Umm Kulthum, a simple girl from the countryside, had a unique career; she became the richest and most famous singer in the Arab world. Above all, however, she is to be credited for having brought sophisticated classical Arabic poetry to ordinary people through her singing. She was revered and loved by the entire Arabic-speaking world.
Uncommon as it was for a girl in a poor family, she was allowed by her father to attend a madrasa school. He was an imam at the village mosque who supplemented his meager salary by singing religious songs at festive events; he taught both his son and his daughter Umm how to sing. Umm Kulthum began her career at the age of about nine, singing religious songs in performances with her father and brother in provincial towns. She wore boys' clothing as the presence of a girl at religious celebrations would have been unthinkable.
New media contributed to her meteoric rise in Cairo in the 1920s. When Egyptian radio began broadcasting in 1934, Umm Kulthum was the first Arab artist to perform on shortwave. For 30 years, listeners across the Arab world would turn on their radios to listen to her every Thursday.
Umm Kulthum's songs and radio broadcasts began to take on a new dimension starting in 1952 under Nasser. She gave expression to the pan-Arab national pride that was awakening, and she succeeded where every Arab politician had failed: her songs fostered a sense of community among Arabs from East to West. People across the Arab world were enchanted.
She received numerous awards and honors, as well as honorary nicknames (“Star of the Orient”).
Umm Kulthum's private life was completely unspectacular. When she died on February 3, 1975, the entire Arab world mourned. She was given a state funeral, an honor otherwise reserved for only a few high-ranking politicians. Even today, her songs are still popular and frequently played.
(Text from 1997; translated with DeepL.com; edited by Ramona Fararo, 2025.
Please consult the German version for additional information, pictures, sources, videos, and bibliography.)

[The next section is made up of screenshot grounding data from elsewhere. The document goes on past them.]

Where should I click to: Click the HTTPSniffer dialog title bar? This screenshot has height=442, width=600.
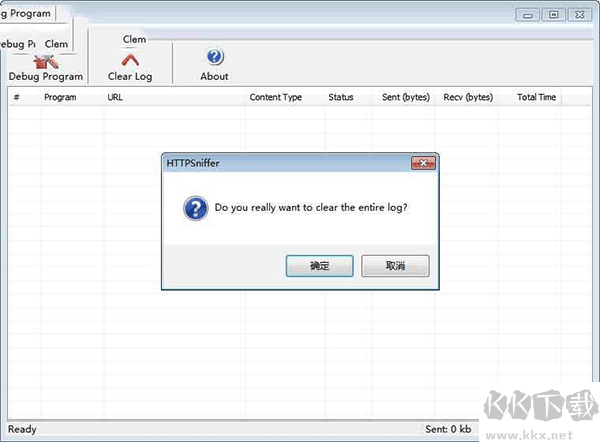[287, 163]
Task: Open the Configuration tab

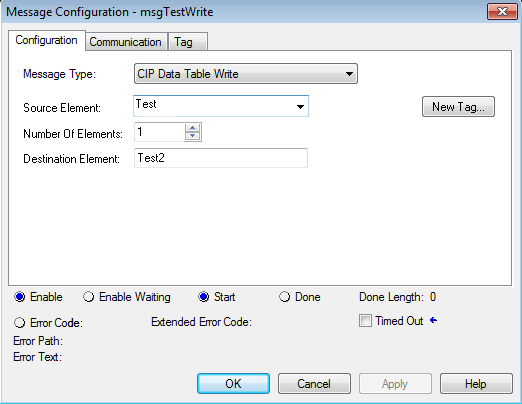Action: 46,40
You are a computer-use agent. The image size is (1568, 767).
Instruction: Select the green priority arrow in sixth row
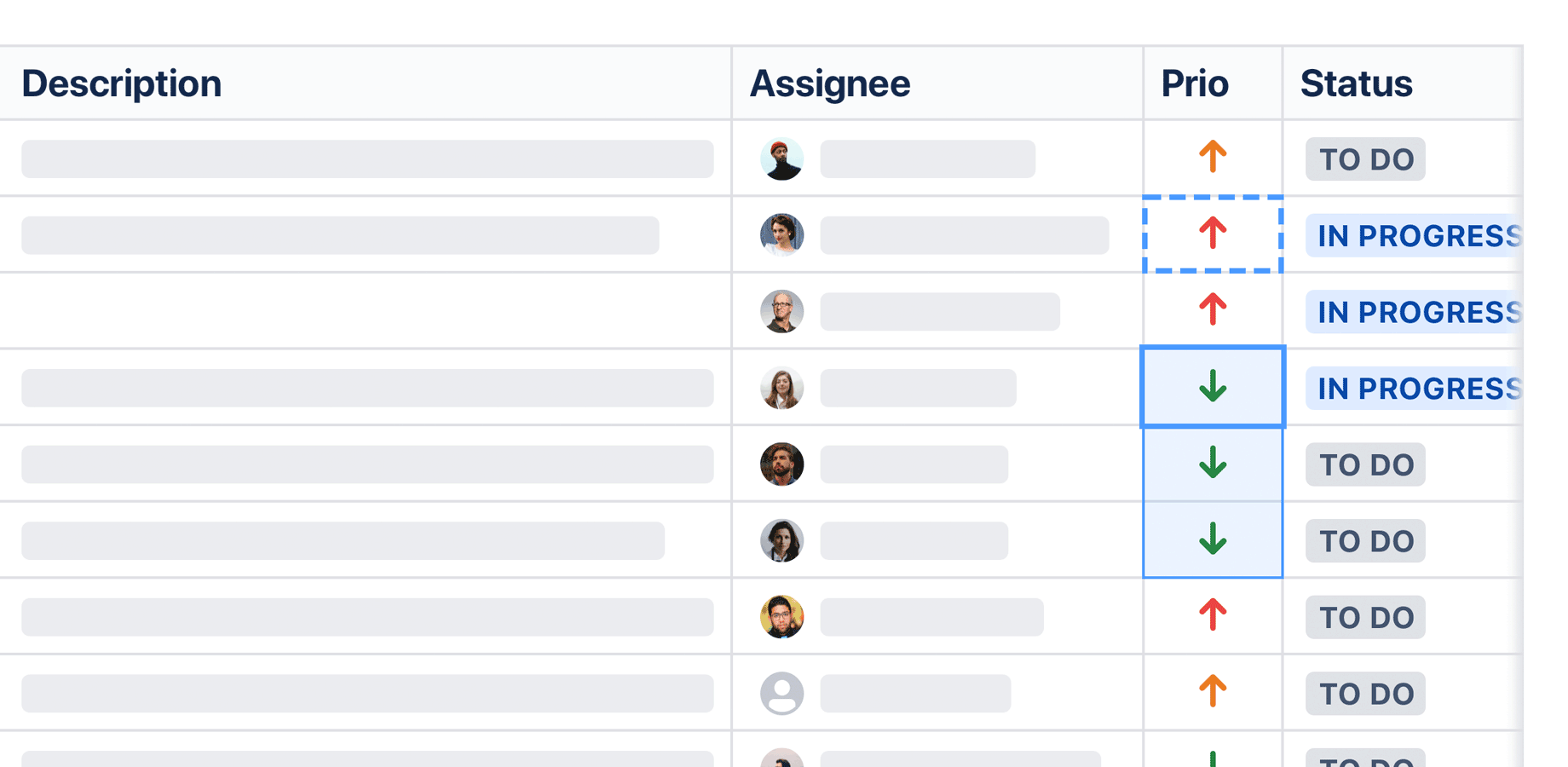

Author: Ines Balcik und Gesine Yildiz
Quotes
When her program was broadcast live on Egyptian television, traffic would come to a standstill in Arab cities from the Persian Gulf to the Atlantic coast. The Bedouins of the desert, the fishermen by the sea, the peasants in the countryside and the people in the cities would listen to her sing. On these Thursdays, the Arab public refrained from all the things that ostensibly determined their lives and devoted themselves entirely to listening to her singing. (They would become) so overwhelmed by the emotions her singing evoked that the surrounding world would fade away and all their worries would be forgotten. (Gabriele Braune)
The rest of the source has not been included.